:: GIVEN REQUEST 1 ::
Write out the records word for word, from the line containing "You are a GUI" through the last line of the records, with both ends included. Omit the pictures from your copy.

:: PASSAGE TO READ ::
CODEWITHSUNDEEP
java
Nisrin Dhoondia
Nisrin Dhoondia

Reputation: 151

Is this explanation correct for the output of the following postfix increment coding?

I came across this coding... and just want confirmation about what I understood how the output 121 is received.

System.out.print(i++ + obj1.operation(i));

In the above code, i is zero, but i becomes one when it is passed as parameter to the operation method. In method operation the system.out.print prints out one and returns the post increment value 2 to above system.out.print.

In the above code, the initial value of i and return value of method is added i.e. 0+2=2, and it prints out 2. And the local variable i in the main method has increased to one in the above code so the next print statement prints 1. Is this the right explanation?

public class CalculatorJava {
    public static void main(String[] args) {
        int i = 0;
        CalculatorJava obj1 = new CalculatorJava();
        System.out.print(i++ + obj1.operation(i));
        System.out.println(i);
    }

    public int operation(int i) {
        System.out.print(i++);
        return i;
    }
}

Upvotes: 2

Views: 95

Answers (2)

Vaibhav
Vaibhav

Reputation: 127

public class CalculatorJava {
    public static void main(String[] args) {
        int i = 0;
        CalculatorJava obj1 = new CalculatorJava();
        System.out.print(i++ + obj1.operation(i));
        //In the above statement, the variable i has a value 0, 
        //then it is incremented by 1 and becomes 1, 
        //when passed as an argument in the operation() method.
        //So, it is: print(0 + operation(1))

Items listed in a dataset:
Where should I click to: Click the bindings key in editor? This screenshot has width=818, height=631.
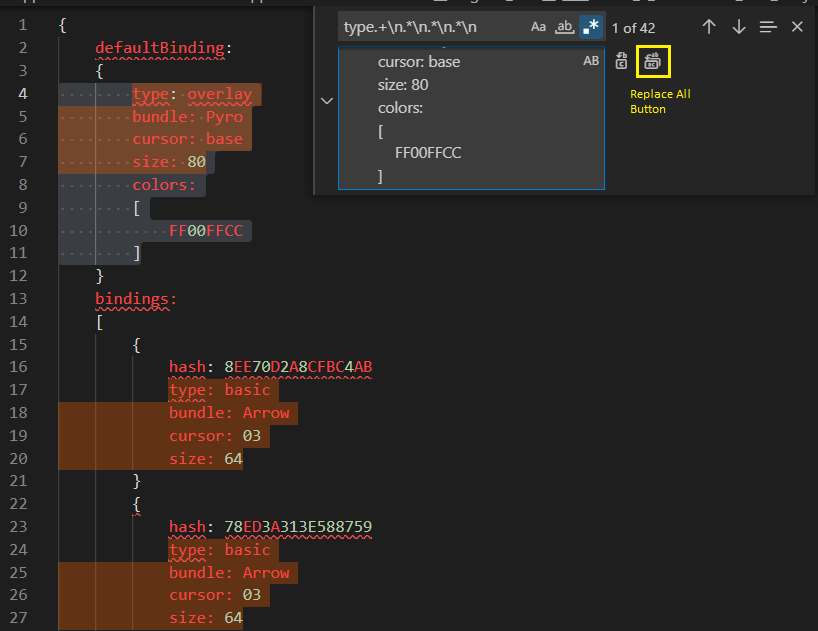pos(135,298)
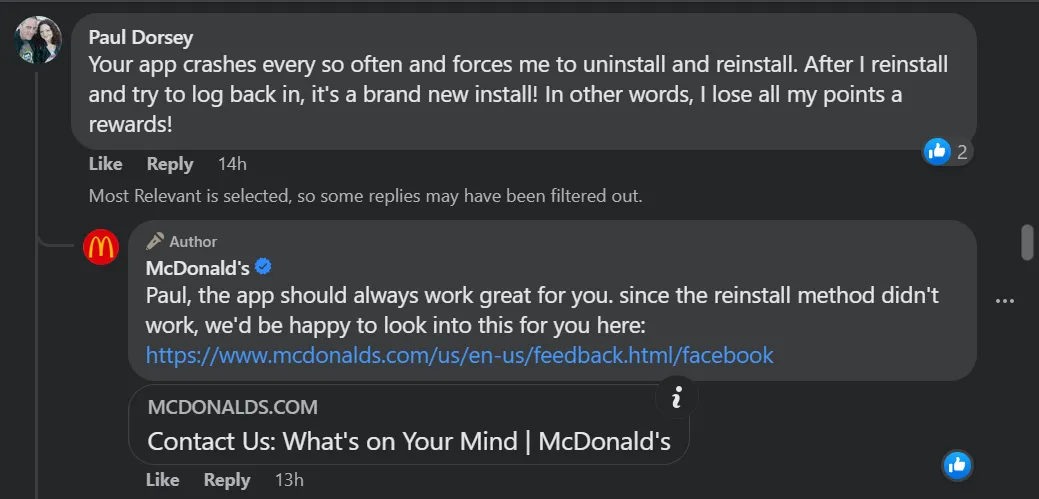Click the vertical scrollbar thumb
Image resolution: width=1039 pixels, height=499 pixels.
tap(1026, 243)

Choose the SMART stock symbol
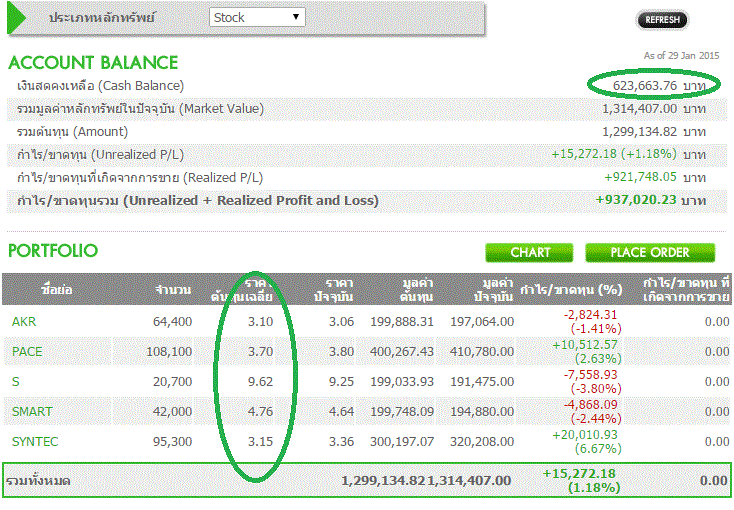click(x=32, y=411)
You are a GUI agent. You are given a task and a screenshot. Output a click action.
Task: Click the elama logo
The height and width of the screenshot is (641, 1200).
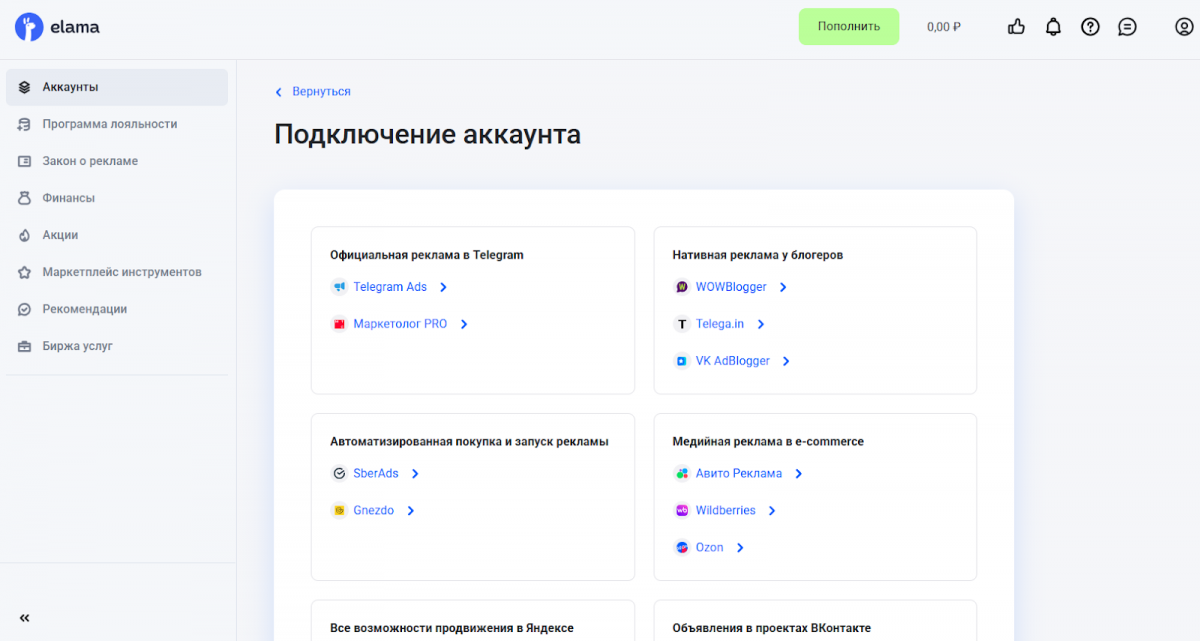57,27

:: GIVEN REQUEST 2 ::
Translate this sentence from the forum thread on Java postfix increment into Spanish: "In the above code, i is zero, but i becomes one when it is passed as parameter to the operation method."

:: EXERCISE RESPONSE 1 ::
You are a GUI agent. You are given a task and a screenshot. Output a click action.
Task: Click the elama logo
The height and width of the screenshot is (641, 1200).
57,27

:: EXERCISE RESPONSE 2 ::
En el código anterior, i es cero, pero i se convierte en uno cuando se pasa como parámetro al método operation.